Take, for example, the Nato bombing of Radio-TV Serbia, which killed 16 Serb civilians. Nato doesn't deny the target was civilian. US, British and other Nato planes had bombed other civilian targets too -- automobile factories, power stations, oil refineries, fertilizer plants, bridges -- but Nato always claimed dual-use. That is, automobile factories could be used to manufacture tanks, oil refineries could produce oil to make tanks run, fertilizer plants could be used to make explosives, bridges could be used to move armies, so all these targets could be declared legitimate military targets, if you wanted to unceremoniously throw the truth on a medieval torture rack and stretch it mercilessly. And Nato's PR flacks turned out to be no slouches when it came to torturing the truth.
Of course, by the same dodgy reasoning, you could destroy food plants and farms on grounds that armies need food, but lay that aside. Here was a bombing for which it was impossible to claim in any convincing way that there was a military justification. In other words, it was a war crime.
No one knew better that the bombing warranted investigation than Amnesty International, whose secretary-general, Pierre Sane, called on del Ponte's tribunal to break with its inglorious see no Nato evil, hear no Nato evil, speak no Nato evil past.

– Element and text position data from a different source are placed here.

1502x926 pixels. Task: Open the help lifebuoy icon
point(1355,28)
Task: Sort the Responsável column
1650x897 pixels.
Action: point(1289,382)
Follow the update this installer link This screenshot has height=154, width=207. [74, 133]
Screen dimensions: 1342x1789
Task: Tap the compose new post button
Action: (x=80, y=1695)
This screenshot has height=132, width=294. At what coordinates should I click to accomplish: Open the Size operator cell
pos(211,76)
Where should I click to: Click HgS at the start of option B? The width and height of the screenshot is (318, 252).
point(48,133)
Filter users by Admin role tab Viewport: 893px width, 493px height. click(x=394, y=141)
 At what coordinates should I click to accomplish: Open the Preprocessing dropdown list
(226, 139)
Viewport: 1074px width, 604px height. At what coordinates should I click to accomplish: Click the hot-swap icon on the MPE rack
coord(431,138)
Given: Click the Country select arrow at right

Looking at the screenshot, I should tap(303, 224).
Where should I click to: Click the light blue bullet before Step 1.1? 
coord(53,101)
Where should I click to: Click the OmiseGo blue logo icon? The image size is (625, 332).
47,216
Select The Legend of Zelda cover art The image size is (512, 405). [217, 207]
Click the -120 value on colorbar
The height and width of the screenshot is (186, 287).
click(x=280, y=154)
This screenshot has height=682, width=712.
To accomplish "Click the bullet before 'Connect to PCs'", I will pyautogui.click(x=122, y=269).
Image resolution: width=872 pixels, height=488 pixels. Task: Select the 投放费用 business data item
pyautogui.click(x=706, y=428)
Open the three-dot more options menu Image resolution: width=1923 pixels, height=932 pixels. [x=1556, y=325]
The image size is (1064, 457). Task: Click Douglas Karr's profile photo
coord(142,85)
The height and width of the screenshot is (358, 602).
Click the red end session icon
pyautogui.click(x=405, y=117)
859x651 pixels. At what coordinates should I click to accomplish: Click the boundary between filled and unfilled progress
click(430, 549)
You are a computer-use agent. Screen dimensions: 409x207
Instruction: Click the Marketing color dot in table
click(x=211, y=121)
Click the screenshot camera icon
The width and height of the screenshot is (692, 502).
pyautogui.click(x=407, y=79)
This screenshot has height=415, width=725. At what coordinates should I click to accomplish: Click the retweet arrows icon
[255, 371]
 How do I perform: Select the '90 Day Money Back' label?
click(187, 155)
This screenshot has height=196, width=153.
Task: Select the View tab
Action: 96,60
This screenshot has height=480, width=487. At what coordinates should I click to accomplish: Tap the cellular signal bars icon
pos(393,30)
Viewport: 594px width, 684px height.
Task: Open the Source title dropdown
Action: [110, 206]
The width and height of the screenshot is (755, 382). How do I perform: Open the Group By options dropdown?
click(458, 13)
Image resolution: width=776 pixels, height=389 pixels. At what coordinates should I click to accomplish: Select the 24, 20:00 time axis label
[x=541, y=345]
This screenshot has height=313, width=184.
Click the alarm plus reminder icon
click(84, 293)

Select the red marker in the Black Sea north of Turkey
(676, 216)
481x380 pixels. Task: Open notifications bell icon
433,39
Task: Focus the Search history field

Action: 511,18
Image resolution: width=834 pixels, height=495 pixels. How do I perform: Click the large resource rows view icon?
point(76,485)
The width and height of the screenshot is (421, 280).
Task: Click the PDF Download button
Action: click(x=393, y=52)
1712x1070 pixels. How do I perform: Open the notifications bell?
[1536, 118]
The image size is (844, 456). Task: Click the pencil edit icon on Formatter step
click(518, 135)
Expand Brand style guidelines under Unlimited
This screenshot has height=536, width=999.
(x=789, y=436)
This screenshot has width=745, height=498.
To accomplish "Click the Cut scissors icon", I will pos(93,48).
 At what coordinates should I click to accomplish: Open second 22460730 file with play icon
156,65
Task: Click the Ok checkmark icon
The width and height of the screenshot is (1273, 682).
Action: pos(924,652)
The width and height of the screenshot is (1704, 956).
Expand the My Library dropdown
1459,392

del Ponte, sitting on the same panel as Sane at last week's Davos World Economic Forum, reacted to Sane's challenge with gobsmacking audacity. It seems that in the estimable del Ponte's view, Nato isn't guilty of a war crime at all -- Milosevic is!
Lest you think Milosovic was really a double agent, calling the shots from Nato headquarters, while hoodwinking Serbs into believing he was really at the helm of the Yugoslav state, be assured, he wasn't.
How then could Milosevic possibly be implicated?
Because, says del Ponte, Milosevic was warned of the attack in advance but did nothing to alert the civilians working in the building, wanting to use the deaths to score a propaganda victory.
Apparently, del Ponte has access to an International Law no one else knows about. It seems it's perfectly acceptable to attack civilians, as long as you tell them -- or tell some reliable person in charge, like Milosevic -- that you're going to send a cruise missile hurtling their way.
"Hey, judge. I told him I was going to shoot. If he didn't get out the way, that's his problem."
In this manner, you could avoid charges of murder and arson, with the del Ponte defence: "I told her I was going to fire bomb her house and if she failed to alert the other people inside, the deaths are on her hands, not mine. She should be prosecuted."
As a paragon of chutzpah, this has few equals.
But when you have a war criminal approving the appointment of a prosecutor looking into war crimes, is it any surprise that the prosecutor might be selectively deaf, dumb and blind?